Traven thanked her. When she flew away from the island for the last time he waved to her from his seat beside the blocks.
When the search party came for him Traven hid in the only logical place. Fortunately the search was perfunctory, and was called off after a few hours. The sailors had brought a supply of beer with them, and the search soon turned into a drunken ramble. On the walls of the recording towers Traven later found balloons of obscene dialogue chalked into the mouths of the shadow figures, giving their postures the priapic gaiety of the dancers in cave drawings.
The climax of the party was the ignition of a store of gasoline in an underground tank near the airstrip.

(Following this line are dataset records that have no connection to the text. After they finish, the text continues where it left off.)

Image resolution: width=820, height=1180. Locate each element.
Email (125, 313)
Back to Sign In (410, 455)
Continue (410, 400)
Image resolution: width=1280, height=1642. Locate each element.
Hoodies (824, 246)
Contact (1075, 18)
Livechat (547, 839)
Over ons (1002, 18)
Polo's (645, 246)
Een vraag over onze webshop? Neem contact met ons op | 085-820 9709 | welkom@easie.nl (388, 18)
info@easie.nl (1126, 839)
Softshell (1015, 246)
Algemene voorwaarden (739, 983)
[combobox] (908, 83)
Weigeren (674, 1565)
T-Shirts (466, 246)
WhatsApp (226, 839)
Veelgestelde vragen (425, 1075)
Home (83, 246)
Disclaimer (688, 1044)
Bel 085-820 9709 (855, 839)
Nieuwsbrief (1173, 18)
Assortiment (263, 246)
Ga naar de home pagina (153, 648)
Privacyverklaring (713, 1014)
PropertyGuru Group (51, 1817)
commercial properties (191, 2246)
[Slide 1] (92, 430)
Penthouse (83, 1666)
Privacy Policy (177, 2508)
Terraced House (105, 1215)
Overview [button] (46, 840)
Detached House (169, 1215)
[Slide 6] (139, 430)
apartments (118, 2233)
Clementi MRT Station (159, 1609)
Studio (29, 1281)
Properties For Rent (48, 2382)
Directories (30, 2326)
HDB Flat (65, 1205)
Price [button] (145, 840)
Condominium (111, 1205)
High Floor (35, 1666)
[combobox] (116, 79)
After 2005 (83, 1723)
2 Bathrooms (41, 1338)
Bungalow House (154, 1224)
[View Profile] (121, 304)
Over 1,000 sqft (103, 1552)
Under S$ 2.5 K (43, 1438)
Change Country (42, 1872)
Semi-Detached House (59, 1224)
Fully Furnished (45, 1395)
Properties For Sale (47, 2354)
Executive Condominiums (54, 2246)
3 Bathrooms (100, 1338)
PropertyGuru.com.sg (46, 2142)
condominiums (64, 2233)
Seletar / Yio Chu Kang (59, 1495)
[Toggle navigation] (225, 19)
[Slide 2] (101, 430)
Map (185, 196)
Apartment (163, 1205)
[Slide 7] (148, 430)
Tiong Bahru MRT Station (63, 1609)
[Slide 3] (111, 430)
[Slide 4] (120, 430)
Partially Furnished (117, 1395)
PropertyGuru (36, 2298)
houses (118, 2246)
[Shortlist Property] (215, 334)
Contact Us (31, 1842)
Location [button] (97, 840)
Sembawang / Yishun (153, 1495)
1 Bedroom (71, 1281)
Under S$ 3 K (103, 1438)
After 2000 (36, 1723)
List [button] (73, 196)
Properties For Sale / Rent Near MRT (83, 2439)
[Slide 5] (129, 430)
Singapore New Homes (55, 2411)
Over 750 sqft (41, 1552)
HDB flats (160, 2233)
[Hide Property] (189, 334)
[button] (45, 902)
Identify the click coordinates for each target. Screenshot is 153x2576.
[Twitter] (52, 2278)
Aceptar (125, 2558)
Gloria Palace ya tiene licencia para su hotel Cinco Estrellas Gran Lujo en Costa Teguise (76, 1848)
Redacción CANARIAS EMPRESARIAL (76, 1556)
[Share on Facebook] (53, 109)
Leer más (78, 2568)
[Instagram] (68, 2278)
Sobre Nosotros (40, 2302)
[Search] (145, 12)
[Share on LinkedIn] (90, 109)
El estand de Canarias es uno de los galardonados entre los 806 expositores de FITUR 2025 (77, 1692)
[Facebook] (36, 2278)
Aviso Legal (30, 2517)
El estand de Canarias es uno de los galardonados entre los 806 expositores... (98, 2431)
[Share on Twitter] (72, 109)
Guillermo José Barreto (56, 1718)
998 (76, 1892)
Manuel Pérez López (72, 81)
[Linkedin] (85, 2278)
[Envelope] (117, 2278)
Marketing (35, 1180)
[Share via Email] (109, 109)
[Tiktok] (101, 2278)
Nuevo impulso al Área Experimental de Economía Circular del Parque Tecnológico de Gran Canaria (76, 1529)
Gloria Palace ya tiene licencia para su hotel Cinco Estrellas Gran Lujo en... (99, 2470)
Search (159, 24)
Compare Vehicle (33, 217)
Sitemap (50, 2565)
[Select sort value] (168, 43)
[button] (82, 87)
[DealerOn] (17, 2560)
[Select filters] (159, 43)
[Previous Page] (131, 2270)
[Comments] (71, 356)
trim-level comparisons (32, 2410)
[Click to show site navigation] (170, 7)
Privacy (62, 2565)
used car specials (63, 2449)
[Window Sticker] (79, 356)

He had hidden in one of the target basins, lying down among the bodies of the plastic dummies. In the hot sunlight their deformed faces gaped at him sightlessly from the tangle of limbs, their blurred smiles like those of the soundlessly laughing dead. Their faces filled his mind as he climbed over the bodies and returned to the bunker.
As he walked toward the blocks he saw the figures of his wife and son standing in his path. They were less than ten yards from him, their white faces watching him with a look of almost overwhelming expectantcy. Never had Traven seen them so close to the blocks. His wife’s pale features seemed illuminated from within, her lips parted as if in greeting, one hand raised to take his own. His son’s grave face, with its curiously fixed expression, regarded him with the same enigmatic smile as the girl in the photograph.
“Judith! David!” Startled, Traven ran forward to them. Then, in a sudden movement of light, their clothes turned into shrouds, and he saw the wounds that disfigured their necks and chests. Appalled, he cried out to them. As they vanished he fled into the safety and sanity of the blocks.
This time he found himself, as Osborne had predicted, unable to leave the blocks.